In response, Gianforte testified that such a person could work light jobs, including hand-presser (approximately 1,200 jobs), coin operated laundry attendant (approximately 1,500 jobs), and self service store attendant (approximately 3,000 jobs). (Id. at 488-89.) Gianforte also testified that there are some medium jobs with the same limitations, including steam pressing machine operator (approximately 1,200 jobs), automatic presser (approximately 1,200 jobs), and kitchen helper (approximately 3,000 jobs). (Id. at 489.)

ALJ's DECISION

The ALJ evaluated Dornseif's application under the five-step sequential analysis, and at step one, found that Dornseif had not engaged in substantial gainful activity since January 1, 2006, which was the alleged onset date. (Id. at 14.) At step two, the ALJ concluded that Dornseif had the following severe impairments: (1) seizure disorder; (2) history of left knee dislocation; and (3) vascular insufficiency with status post bypass surgery. (Id. at 15.) At step three, the ALJ determined that Dornseif did not have an impairment or a combination of impairments that met or medically equaled one of the list impairments in 20 C.F.R. § 404, Subpart P, Appendix 1. (Id. at 16.) The ALJ then proceeded to consider Dornseif's RFC concluding that Dornseif had the RFC to perform medium work as defined in 20 C.F.R. §§ 404.1567(c) and 416.967(c), but that Dornseif is limited to work that involves only occasional climbing, kneeling, balancing, stooping, crawling, and crouching. (Id. at 16-17.) Also, the ALJ determined that Dornseif should avoid concentrated exposure to hazards and dangerous machinery. (Id. at 17.) At step four, the ALJ determined that Dornseif had no past relevant work experience, and at step five, the ALJ concluded that there are jobs that exist in significant numbers in the national economy which Dornseif can perform. (Id. at 22-23) Accordingly, the ALJ determined that Dornseif was not disabled under the Social Security Act. (Id. at 23.)

LEGAL STANDARDS

I. Standard of Review

"Courts have the statutory power to affirm, reverse, or modify the Social Security Administration's decision, with or without remanding the case for further proceedings." Allord v.
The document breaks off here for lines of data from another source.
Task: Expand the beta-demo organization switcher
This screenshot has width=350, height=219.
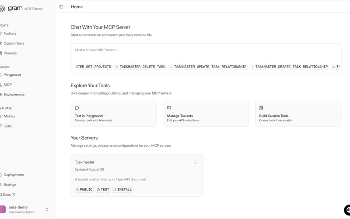Action: [47, 209]
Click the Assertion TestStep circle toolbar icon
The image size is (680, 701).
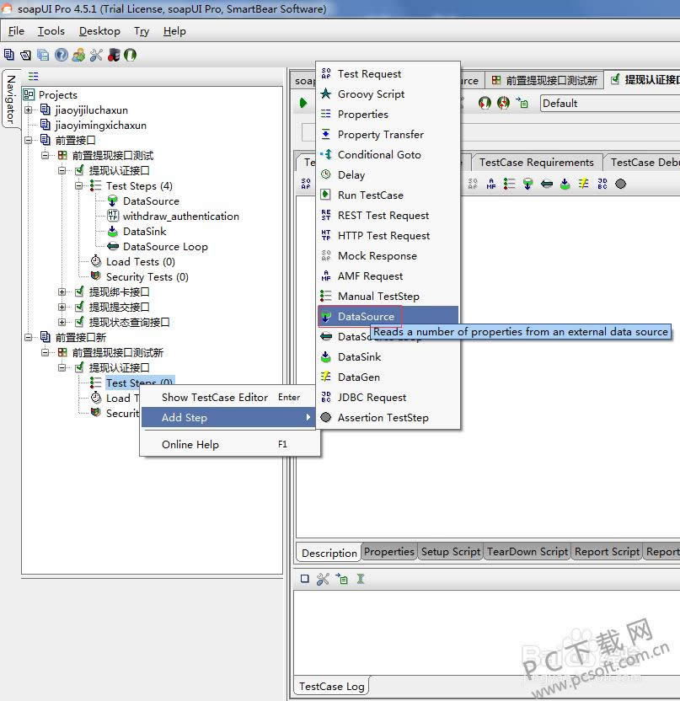click(621, 184)
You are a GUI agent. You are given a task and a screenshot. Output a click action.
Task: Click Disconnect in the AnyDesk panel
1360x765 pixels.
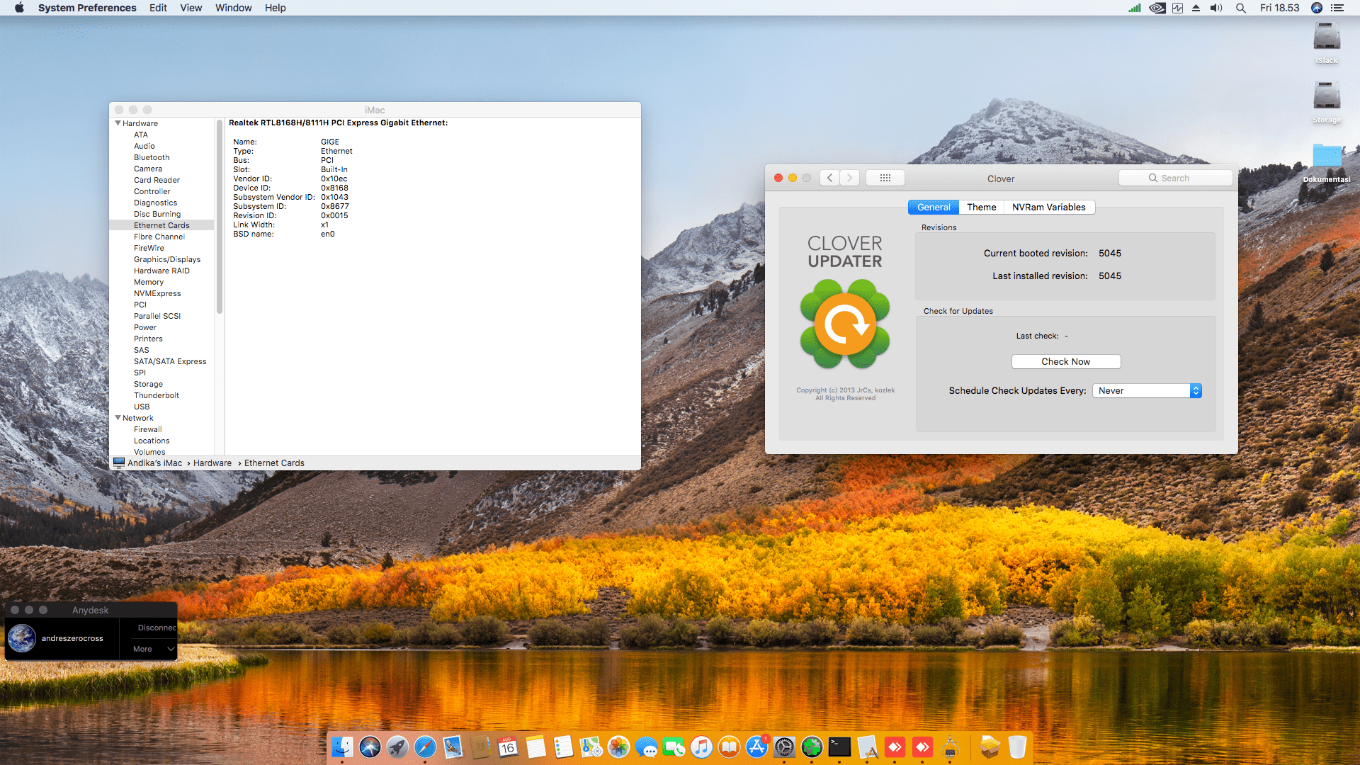pyautogui.click(x=156, y=628)
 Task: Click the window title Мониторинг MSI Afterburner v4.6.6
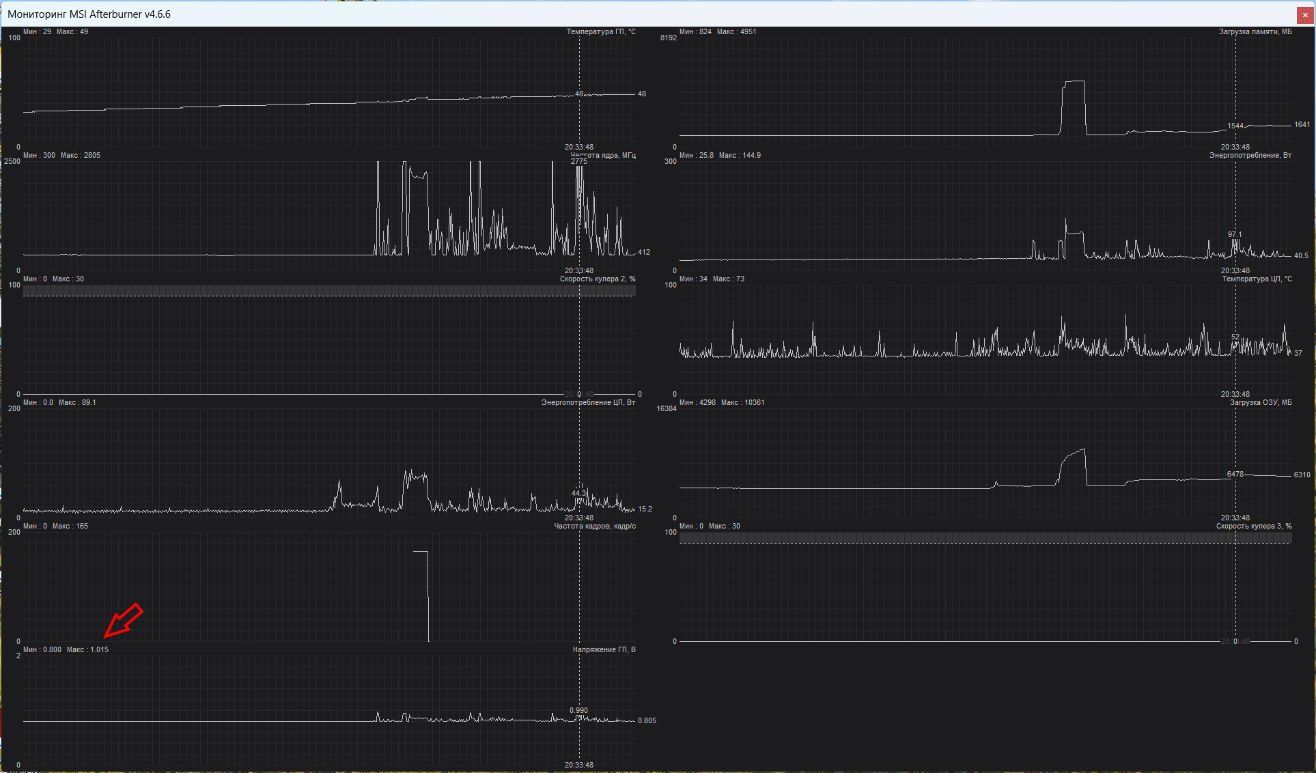pyautogui.click(x=89, y=14)
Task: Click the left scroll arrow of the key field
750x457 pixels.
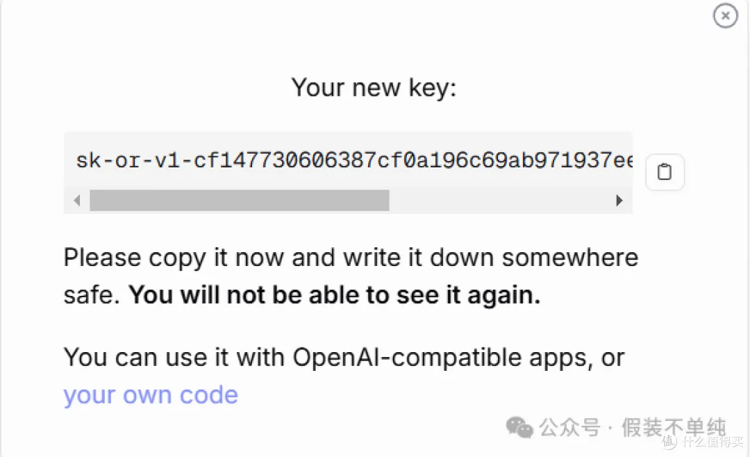Action: point(77,200)
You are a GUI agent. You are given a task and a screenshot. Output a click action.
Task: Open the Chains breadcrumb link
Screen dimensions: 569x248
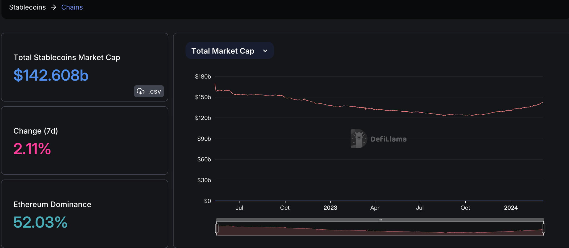72,7

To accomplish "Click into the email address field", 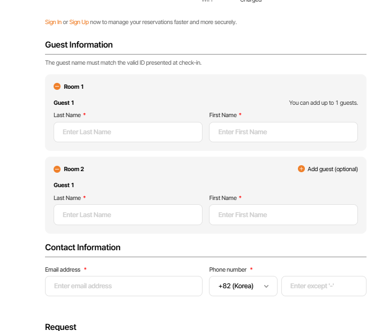I will (124, 286).
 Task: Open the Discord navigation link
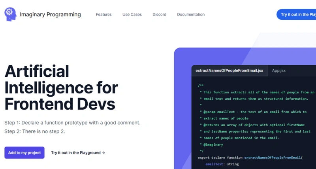(159, 15)
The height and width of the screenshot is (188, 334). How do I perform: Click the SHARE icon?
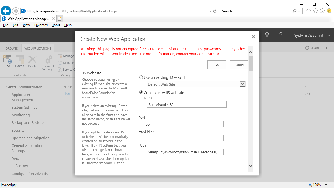(312, 48)
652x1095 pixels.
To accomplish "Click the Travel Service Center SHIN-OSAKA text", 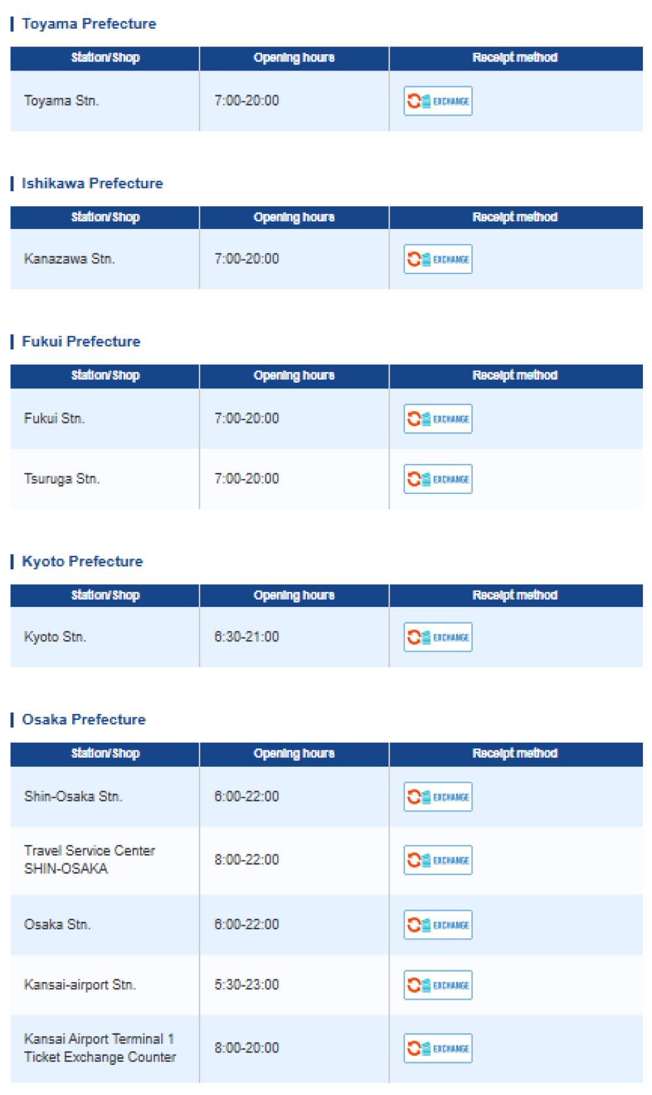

Astrue, 631 F.3d 411, 415 (7th Cir. 2011). Because the Appeals Council denied Dornseif's request for review, the Court reviews the ALJ's decision as the Commissioner's final decision. See id.; Schaaf v. Astrue, 602 F.3d 869, 874 (7th Cir. 2010). The Court will uphold the Commissioner's decision if the ALJ applied the correct legal standards and substantial evidence supports the decision. See Jelinek v. Astrue, 662 F.3d 805, 811 (7th Cir. 2011); Campbell v. Astrue, 627 F.3d 299, 306 (7th Cir. 2010). "When reviewing for substantial evidence, [courts] do not displace the ALJ's judgment by reconsidering facts or evidence or making credibility determinations." Castile v. Astrue, 617 F.3d 923, 926 (7th Cir. 2010) (citation omitted).

II. Disability Standard

A person is disabled for purposes of DIB and SSI if there is an "inability to engage in any substantial gainful activity by reason of any medically determinable physical or mental impairment which can be expected to result in death or which has lasted or can be expected to last for a continuous period of not less than 12 months." 42 U.S.C. § 423(d)(1)(A); see also Weatherbee v. Astrue, 649 F.3d 565, 568 (7th Cir. 2011). Also, to qualify for DIB "a claimant must show that the disability arose while he or she was insured for benefits." Liskowitz v. Astrue, 559 F.3d 736, 740 (7th Cir. 2009); also Allord, 631 F.3d at 416. To qualify for SSI, a claimant must establish that she has limited means as defined by 42 U.S.C. § 1382(a). See Liskowitz, 559 F.3d at 740 n.2.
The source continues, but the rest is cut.